Margaret McCurry and Stanley Tigerman, in 2014
Kaitlyn Rossi Margaret McCurry and Stanley Tigerman, in 2014

Architecture lost one of its greatest champions today. Stanley Tigerman, FAIA, died in his home town of Chicago, after a long battle with chronic obstructive pulmonary disease, according to his wife and partner, Margaret McCurry, FAIA. The couple had celebrated their 40th wedding anniversary on Saint Patrick's Day this year.

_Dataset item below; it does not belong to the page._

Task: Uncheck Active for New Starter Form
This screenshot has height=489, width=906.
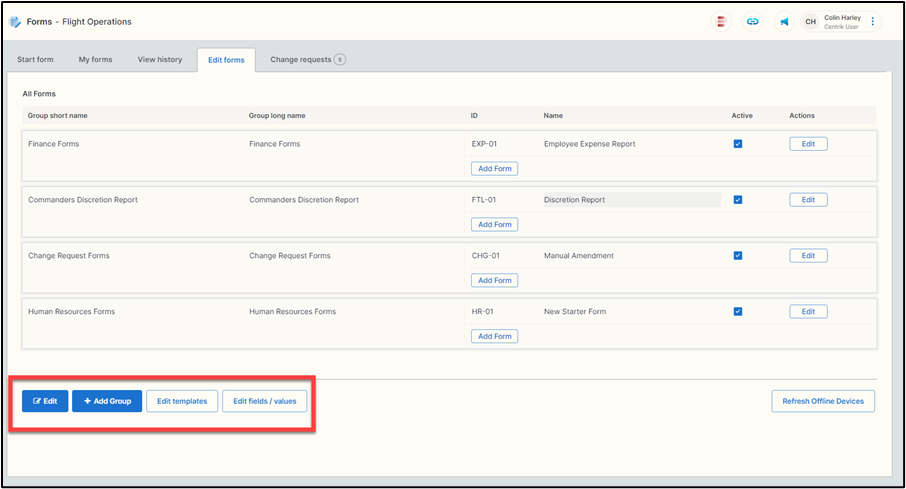Action: point(738,312)
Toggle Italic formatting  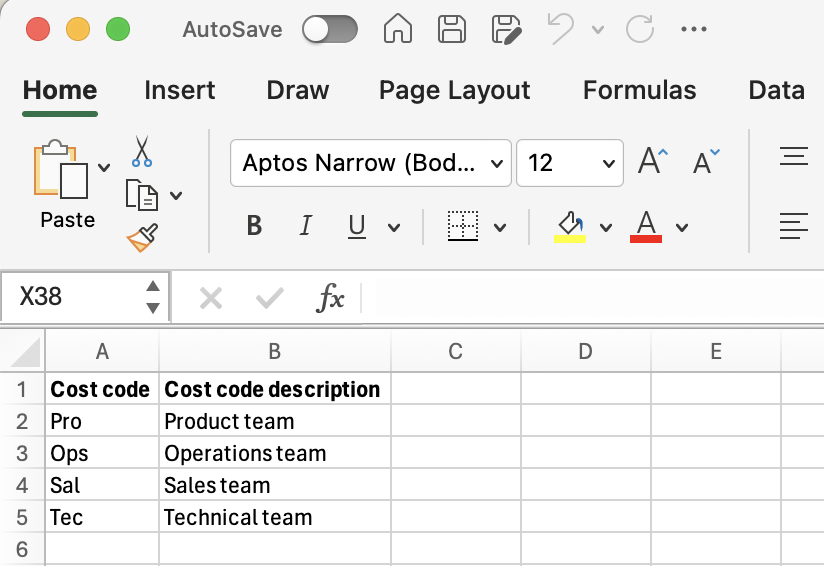(x=306, y=227)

Few would argue with the description of Tigerman as dean (or godfather) of Chicago architecture, a position that he occupied de jure during his tenure as director of the architecture school at the University of Illinois at Chicago, and that he occupied de facto from practically the day he started his own practice (today known as Tigerman McCurry) in the early 1960s. A fiercely proud alumnus of Yale University, he graduated from that school in 1961, after stints at MIT, in the U.S. Navy, and working for Skidmore, Owings & Merrill, early modernist George Frederick Keck, and other practices.

The Anti-Cruelty Society Building, 1981
The Anti-Cruelty Society Building, 1981

Tigerman's career and work evolved in contradistinction to the strict tenets of modernism, as practiced and proselytized in mid-century Chicago by Ludwig Mies van der Rohe and Bruce Graham of Skidmore, Owings & Merrill. Projects such as the Anti-Cruelty Society Building (1981) in Chicago's River North neighborhood, with its Basset Hound entrance façade, exemplify his personal wit, erudition, and irascibility. Notable among Tigerman's later works, the Illinois Holocaust Museum and Education Center (2009) in the Chicago suburb of Skokie gave expression to his Jewish heritage and lifelong love of history.

In 1994, Tigerman and designer Eva Maddox founded the Chicago-based nonprofit Archeworks, a public interest design incubator. Indeed, the latter portion of his life was characterized by such deep demonstrations of responsibility to the city of Chicago, its architects, and its architecture, and to society as a whole. He actively promoted the careers of emerging local practitioners such as the late Doug Garofalo and Jeanne Gang, FAIA.

Many of Tigerman's papers are housed in the Ryerson and Burnham Libraries of the Art Institute of Chicago.